Backus-Naur Form
The standard way to describe the syntax of a language is with a mathematical notation called Backus-Naur form (BNF), named for its inventors, John Backus and Peter Naur. There are many variants of BNF. Here, we won't be too picky about adhering to one variant or another. Our goal is just to have a reasonably good notation for describing language syntax.

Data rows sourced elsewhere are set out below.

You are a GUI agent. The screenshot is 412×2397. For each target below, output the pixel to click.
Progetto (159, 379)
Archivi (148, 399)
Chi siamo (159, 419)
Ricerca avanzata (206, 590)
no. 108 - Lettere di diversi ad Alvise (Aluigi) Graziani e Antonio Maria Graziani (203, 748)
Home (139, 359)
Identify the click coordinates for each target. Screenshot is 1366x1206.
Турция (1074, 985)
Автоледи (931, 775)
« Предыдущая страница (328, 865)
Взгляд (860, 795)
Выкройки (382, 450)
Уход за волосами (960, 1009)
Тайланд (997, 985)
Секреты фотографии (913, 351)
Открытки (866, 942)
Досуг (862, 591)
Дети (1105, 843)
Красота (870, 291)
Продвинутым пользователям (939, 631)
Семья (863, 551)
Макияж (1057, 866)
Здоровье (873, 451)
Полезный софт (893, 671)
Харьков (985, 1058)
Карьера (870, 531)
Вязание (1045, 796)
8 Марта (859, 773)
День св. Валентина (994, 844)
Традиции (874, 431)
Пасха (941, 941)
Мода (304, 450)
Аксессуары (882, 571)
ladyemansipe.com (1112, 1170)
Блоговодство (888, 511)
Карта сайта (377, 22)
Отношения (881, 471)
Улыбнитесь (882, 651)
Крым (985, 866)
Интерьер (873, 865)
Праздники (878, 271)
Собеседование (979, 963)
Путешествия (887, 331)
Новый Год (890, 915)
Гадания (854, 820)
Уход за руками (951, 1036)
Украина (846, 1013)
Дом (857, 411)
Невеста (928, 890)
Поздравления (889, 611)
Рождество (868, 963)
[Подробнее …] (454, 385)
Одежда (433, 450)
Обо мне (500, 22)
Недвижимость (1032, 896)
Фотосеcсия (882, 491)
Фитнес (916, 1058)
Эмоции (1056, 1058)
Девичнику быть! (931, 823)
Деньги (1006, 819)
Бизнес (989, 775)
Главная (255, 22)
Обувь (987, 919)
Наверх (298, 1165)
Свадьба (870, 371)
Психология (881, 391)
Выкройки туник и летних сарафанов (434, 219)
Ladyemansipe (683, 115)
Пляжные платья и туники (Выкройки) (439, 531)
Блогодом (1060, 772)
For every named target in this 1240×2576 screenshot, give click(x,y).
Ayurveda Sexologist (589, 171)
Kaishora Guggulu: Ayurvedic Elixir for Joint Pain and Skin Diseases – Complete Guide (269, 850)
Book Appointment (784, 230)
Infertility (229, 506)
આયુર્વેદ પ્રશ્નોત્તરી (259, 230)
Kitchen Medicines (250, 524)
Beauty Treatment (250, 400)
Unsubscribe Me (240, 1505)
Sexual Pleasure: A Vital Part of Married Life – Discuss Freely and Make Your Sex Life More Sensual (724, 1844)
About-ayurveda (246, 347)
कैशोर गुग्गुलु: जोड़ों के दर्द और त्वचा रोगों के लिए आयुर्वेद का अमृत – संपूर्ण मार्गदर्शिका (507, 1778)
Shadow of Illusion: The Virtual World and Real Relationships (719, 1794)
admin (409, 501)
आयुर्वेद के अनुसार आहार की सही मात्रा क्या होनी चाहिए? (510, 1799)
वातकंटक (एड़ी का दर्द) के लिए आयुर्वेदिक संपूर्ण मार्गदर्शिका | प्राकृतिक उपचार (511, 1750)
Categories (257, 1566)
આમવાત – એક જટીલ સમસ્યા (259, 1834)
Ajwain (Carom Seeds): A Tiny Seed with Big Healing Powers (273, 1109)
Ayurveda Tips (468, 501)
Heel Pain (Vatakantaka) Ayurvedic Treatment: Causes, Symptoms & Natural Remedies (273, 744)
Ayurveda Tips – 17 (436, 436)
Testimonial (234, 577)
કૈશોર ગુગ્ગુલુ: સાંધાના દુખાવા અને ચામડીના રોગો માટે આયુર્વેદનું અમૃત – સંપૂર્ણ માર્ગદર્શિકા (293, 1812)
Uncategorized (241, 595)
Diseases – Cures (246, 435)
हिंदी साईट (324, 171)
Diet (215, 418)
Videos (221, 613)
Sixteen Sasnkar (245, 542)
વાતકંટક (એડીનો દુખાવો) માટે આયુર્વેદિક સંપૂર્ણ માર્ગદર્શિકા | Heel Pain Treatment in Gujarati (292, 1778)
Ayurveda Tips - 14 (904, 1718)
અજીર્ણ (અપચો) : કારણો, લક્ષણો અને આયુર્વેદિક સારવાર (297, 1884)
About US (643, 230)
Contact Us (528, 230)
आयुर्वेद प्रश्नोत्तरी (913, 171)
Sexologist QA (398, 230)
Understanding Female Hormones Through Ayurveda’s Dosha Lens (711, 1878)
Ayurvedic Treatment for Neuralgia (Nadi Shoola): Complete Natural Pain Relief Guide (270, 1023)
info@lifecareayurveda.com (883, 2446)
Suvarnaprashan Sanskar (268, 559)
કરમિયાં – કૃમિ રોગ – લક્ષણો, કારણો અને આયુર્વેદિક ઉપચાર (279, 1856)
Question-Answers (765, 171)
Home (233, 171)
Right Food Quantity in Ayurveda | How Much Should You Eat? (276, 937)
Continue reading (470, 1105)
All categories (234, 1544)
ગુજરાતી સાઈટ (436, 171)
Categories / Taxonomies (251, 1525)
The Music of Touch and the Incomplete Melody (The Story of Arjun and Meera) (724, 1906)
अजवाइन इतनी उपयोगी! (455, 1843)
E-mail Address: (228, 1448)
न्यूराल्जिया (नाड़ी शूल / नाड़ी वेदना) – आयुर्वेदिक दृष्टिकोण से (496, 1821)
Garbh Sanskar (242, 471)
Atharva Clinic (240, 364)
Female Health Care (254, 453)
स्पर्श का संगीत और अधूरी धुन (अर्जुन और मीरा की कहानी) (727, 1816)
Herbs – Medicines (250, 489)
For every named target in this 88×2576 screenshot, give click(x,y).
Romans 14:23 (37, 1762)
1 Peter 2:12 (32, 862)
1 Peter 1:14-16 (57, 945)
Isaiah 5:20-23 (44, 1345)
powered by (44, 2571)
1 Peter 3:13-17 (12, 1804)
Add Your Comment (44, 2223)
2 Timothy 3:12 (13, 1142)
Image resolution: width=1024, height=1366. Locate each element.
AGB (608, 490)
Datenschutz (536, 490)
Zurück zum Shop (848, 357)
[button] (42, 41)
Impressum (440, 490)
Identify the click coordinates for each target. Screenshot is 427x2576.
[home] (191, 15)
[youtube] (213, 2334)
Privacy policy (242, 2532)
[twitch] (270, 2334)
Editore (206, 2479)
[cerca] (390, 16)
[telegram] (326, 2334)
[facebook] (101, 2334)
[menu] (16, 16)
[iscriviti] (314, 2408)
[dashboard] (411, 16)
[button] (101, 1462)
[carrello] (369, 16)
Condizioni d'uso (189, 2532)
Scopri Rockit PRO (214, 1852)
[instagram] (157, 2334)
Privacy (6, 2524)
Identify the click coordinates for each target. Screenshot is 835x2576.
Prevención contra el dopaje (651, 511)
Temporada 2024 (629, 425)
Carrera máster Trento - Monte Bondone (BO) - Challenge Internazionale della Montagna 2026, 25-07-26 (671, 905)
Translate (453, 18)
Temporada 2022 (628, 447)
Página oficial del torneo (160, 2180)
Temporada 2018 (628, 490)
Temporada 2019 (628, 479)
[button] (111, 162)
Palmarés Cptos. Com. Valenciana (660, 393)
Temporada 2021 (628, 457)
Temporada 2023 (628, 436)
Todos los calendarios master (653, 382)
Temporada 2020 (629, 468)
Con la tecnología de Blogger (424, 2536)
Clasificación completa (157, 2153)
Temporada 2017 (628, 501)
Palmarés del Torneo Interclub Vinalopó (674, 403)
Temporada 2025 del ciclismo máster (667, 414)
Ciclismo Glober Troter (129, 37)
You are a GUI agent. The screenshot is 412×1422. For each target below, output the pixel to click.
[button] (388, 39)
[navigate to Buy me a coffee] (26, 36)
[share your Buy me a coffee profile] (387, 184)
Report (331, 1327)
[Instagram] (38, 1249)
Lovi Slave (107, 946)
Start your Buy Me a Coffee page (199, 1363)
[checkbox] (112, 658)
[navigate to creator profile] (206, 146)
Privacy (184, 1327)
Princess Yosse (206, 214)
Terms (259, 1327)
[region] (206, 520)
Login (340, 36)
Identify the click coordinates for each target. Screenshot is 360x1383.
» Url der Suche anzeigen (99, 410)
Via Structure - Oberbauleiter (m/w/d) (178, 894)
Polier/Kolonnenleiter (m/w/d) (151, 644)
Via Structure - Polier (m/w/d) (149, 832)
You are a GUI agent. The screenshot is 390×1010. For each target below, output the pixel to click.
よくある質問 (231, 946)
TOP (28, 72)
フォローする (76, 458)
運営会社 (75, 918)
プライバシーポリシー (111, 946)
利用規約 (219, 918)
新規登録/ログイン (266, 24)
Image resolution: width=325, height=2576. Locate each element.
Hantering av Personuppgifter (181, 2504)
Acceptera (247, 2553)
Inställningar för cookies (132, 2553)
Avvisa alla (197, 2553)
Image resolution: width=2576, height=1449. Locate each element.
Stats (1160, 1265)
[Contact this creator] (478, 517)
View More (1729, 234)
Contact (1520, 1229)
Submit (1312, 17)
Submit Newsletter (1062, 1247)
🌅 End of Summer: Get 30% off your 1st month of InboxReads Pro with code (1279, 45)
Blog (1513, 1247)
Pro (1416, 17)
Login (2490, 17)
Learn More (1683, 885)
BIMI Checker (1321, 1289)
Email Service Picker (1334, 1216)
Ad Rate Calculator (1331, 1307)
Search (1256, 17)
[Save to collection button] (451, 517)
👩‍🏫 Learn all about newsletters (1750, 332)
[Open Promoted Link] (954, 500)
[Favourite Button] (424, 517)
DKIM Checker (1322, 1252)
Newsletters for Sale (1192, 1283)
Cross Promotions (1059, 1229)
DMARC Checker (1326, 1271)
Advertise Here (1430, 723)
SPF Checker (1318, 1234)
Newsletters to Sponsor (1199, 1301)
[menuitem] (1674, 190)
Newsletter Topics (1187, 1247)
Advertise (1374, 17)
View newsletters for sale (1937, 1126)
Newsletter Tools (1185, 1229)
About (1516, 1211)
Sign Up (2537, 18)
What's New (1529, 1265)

BNF uses a set of derivation rules to describe the syntax of a language. Let's start with an example. Here's the BNF description of a tiny language of expressions that include just the integers and addition:
e ::= i | e + e
i ::= <integers>
These rules say that an expression e
is either an integer i
,
or two expressions with the symbol +
appearing between them.
The syntax of "integers" is left unspecified by these rules.
Each rule has the form
metavariable ::= symbols | ... | symbols
A metavariable is variable used in the BNF rules, rather than
a variable in the language being described. The ::=
and |
that appear in the rules are metasyntax: BNF syntax used
to describe the language's syntax. Symbols are sequences
that can include metavariables (such as i
and e
) as well as
tokens of the language (such as +
). Whitespace is not
relevant in these rules.
Sometimes we might want to easily refer to individual occurrences of metavariables. We do that by appending some distinguishing mark to the metavariable(s). For example, we could rewrite the first rule above as
e ::= i | e1 + e2
or as
e ::= i | e + e'
Now we can talk about e2
or e'
rather than having to say "the e
on the right-hand side of +
".
If the language itself contains either of the tokens ::=
or
|
—and OCaml does contain the latter—then writing BNF can
become a little confusing. Some BNF notations attempt to deal with that
by using additional delimiters to distinguish syntax from metasyntax.
We will be more relaxed and assume that the reader can distinguish
them.